:: Text for analysis ::
Biogen (BIIB) faces a unique combination of business risks, as well as risks specific to the biotechnology industry. The company-specific risks indicate the long-term sustainability of the company’s profits.
Business concentration risk
Biogen earns more than 80% of its total revenues from its multiple sclerosis (or MS) drugs. The company is a leader in the MS market, with 47% market share and commercially successful drugs such as Avonex, Tecfidera, Tysabri, and Plegridy. Tecfidera, Biogen’s recently launched oral MS drug, has been able to beat its competitors, Sanofi’s (SNY) Aubagio and Novartis’(NVS) Gilenya.
However, the MS market continues to be extremely competitive with companies such as Teva Pharmaceuticals (TEVA), Pfizer, and Merck actively developing new MS therapies. In April 2015, the Food and Drug Administration (or FDA) also approved Momenta and Novartis’ generic version of Copaxone, a blockbuster MS therapy by Teva Pharmaceuticals (TEVA). This decision was upheld by the US Court of Appeals in June 2015, paving the way for other generic versions of Copaxone to enter the market.
In addition, there has been a cannibalization of Biogen’s traditional drug sales by its newest innovations. Avonex’s and Tysabri’s sales dropped partly as a result of patients switching to Tecfidera. These trends can result in stunted future growth for the company.
:::
:: Supplied material ::
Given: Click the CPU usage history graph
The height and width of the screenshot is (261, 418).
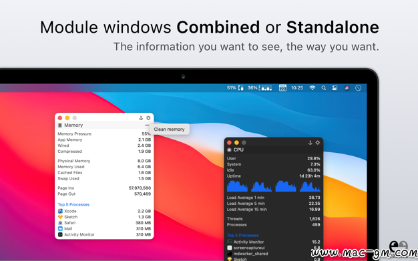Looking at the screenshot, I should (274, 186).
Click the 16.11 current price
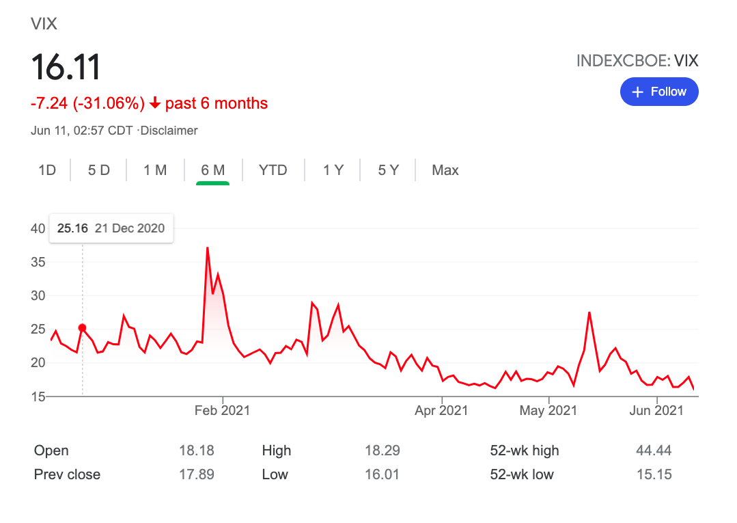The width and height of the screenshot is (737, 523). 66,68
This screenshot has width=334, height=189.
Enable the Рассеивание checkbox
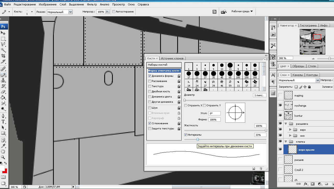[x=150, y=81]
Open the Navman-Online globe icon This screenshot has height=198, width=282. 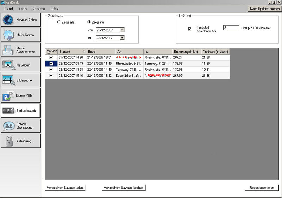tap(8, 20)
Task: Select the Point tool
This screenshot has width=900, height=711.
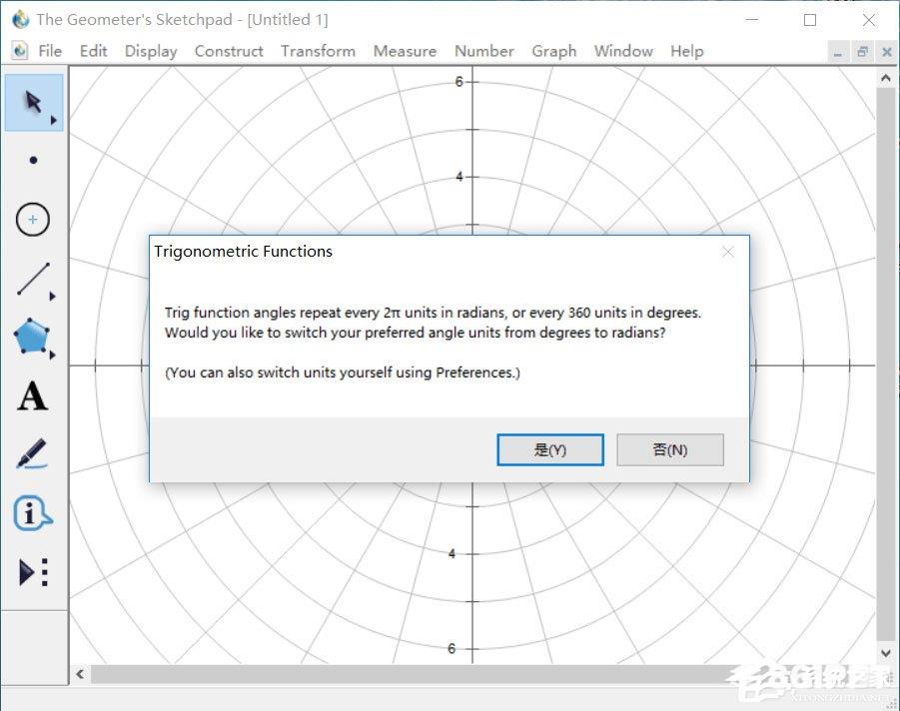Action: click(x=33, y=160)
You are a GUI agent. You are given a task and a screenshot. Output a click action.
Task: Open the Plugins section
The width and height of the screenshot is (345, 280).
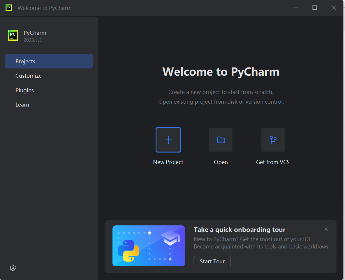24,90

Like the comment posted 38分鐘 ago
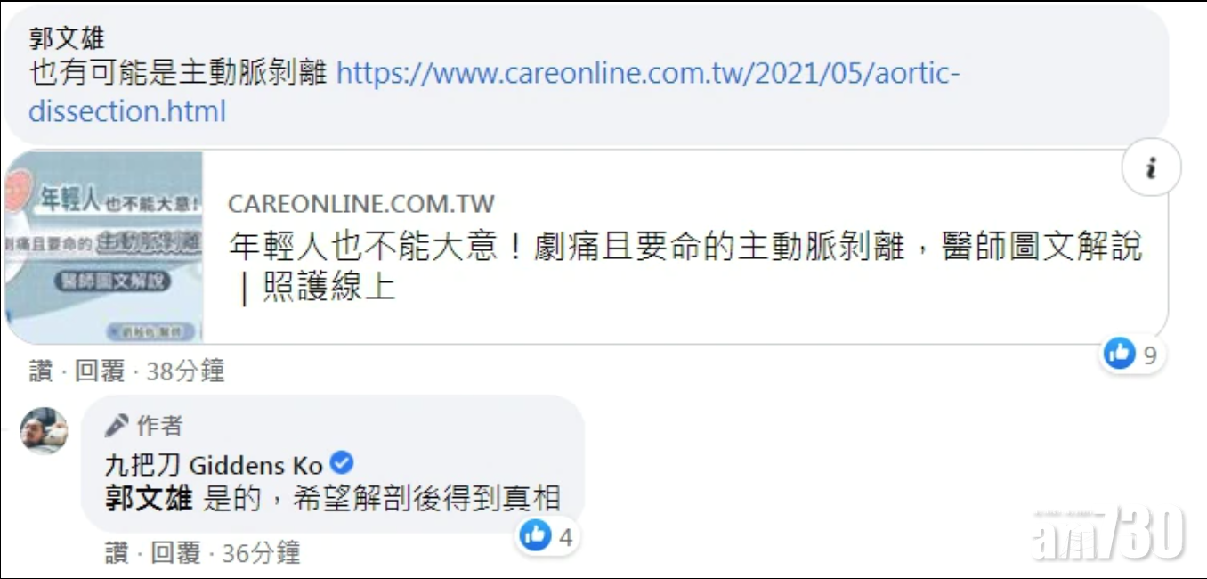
:::
Pick up the piece on Biogen's business risks after its final sentence and keep writing it.

● Task output:
Biogen is attempting to expand its reach in Europe and other emerging economies, however, it is facing pressures from price-regulating bodies in these areas. In the UK, the company had to offer substantial price discounts for Tecfidera to enter the market. Germany stated that Tecfidera does not offer any additional benefit over the existing MS drugs, forming a basis for denying premium pricing for the drug.
R&D failure risk
A major portion of Biogen’s valuation depends on the probable success of the drugs in the research and development pipeline. The company posted better-than-expected early stage results for its Alzheimer’s disease therapy BIIB037 in March 2015 and has announced major late-stage trials for the drug. The two 18-month studies, each comprising about 1,350 patients, should be a substantial investment for Biogen.
Competitors such as Eli Lilly and Pfizer had also attempted to develop Alzheimer’s drugs based on the same technology. However, they failed in their late stage trials. This background is resulting in uncertainty regarding Biogen’s Alzheimer’s therapies.
Another much-awaited drug in Biogen’s early stage pipeline is the anti-LINGO therapy for acute optic neuritis, a disease related to the nerve cells between the eyes and the brain. According to Credit Suisse, the therapy can earn up to $10 billion after commercialization.
However, after the development of Avonex and Amevive, the company has not singularly developed any novel drug for more than ten years. All of its blockbuster drugs such as Tecfidera, Tysabri, Alprolix, and Eloctate have been co-developed. Because anti-LINGO is being developed without a partner, it raises uncertainty regarding the company’s capability to successfully commercialize the drug in the market.
Biogen earns about 27% of its total revenues from international markets. A strong dollar leads to decreased demand for its costly drugs such as Tysabri and Tecfidera.
Investors who are interested in the Biogen stock can limit their exposure to these risks by investing in the iShares NASDAQ Biotechnology ETF (IBB). Biogen accounts for 7.48% of IBB’s total holdings.